[Screenshot grounding data]
=== Begin Enclosure ===
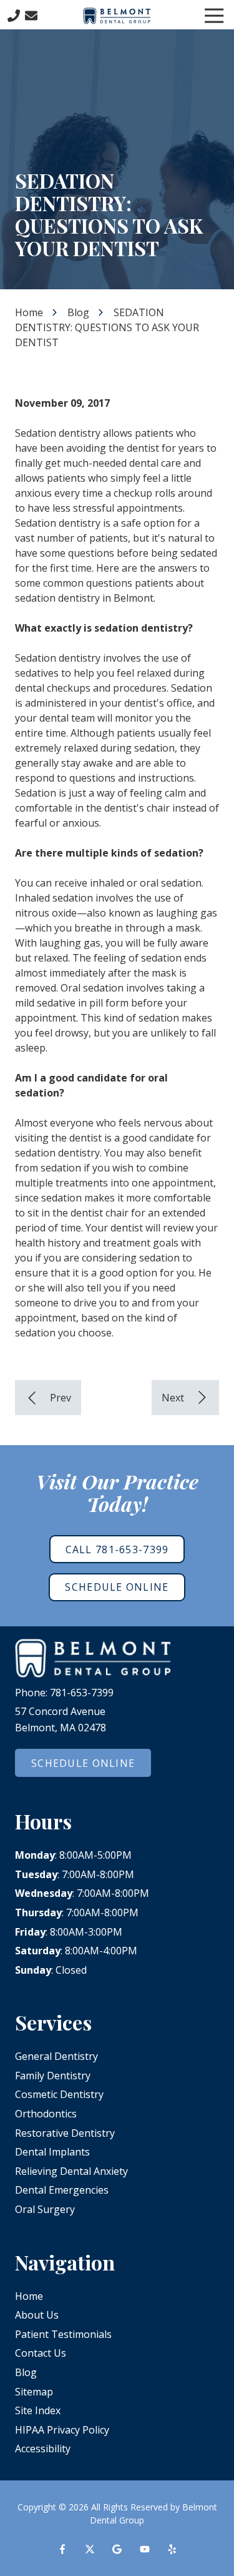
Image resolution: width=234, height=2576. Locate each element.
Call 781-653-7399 (117, 1549)
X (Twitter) (89, 2549)
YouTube (144, 2549)
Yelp (172, 2549)
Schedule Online (116, 1587)
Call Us (13, 15)
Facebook (62, 2549)
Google (117, 2549)
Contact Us (31, 15)
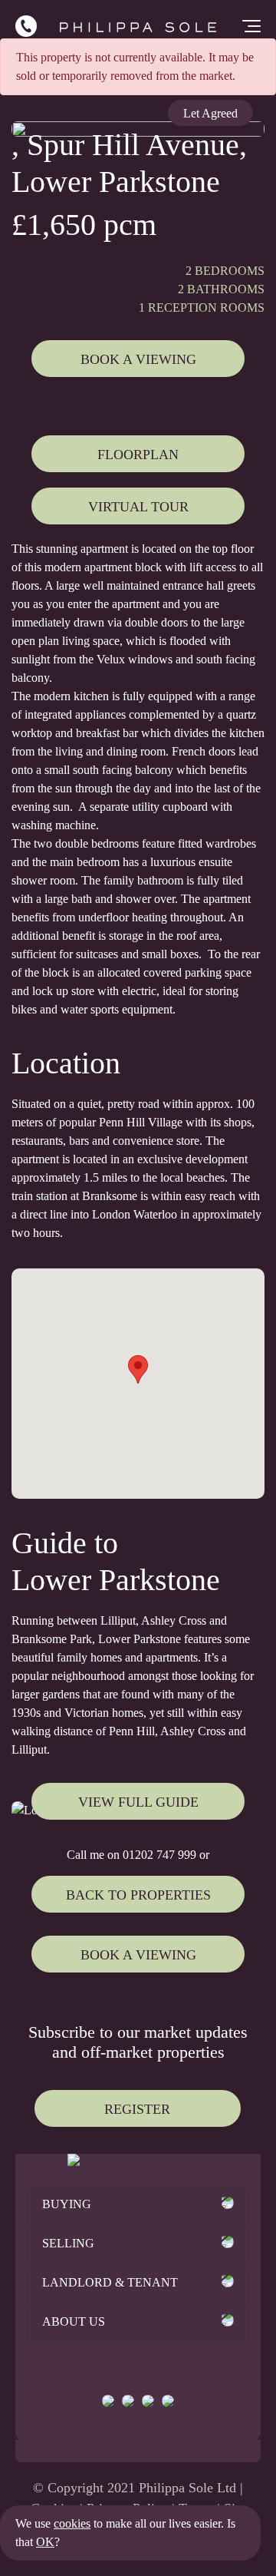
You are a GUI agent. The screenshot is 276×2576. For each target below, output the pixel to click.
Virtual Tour (138, 506)
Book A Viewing (138, 359)
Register (137, 2109)
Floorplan (138, 454)
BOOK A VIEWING (138, 1955)
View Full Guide (138, 1802)
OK (45, 2541)
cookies (72, 2523)
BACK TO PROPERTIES (138, 1895)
=== End Enclosure ===
*Assignment*. The lines to retype begin with the one containing "Call 781-653-7399 (117, 1549)" and end with the last line of the records. Reproduce them exactly and omit the pictures.

*Response area*.
Call 781-653-7399 (117, 1549)
X (Twitter) (89, 2549)
YouTube (144, 2549)
Yelp (172, 2549)
Schedule Online (116, 1587)
Call Us (13, 15)
Facebook (62, 2549)
Google (117, 2549)
Contact Us (31, 15)
You are a GUI agent. The screenshot is 276×2576. For each target below, output the pixel to click.
Virtual Tour (138, 506)
Book A Viewing (138, 359)
Register (137, 2109)
Floorplan (138, 454)
BOOK A VIEWING (138, 1955)
View Full Guide (138, 1802)
OK (45, 2541)
cookies (72, 2523)
BACK TO PROPERTIES (138, 1895)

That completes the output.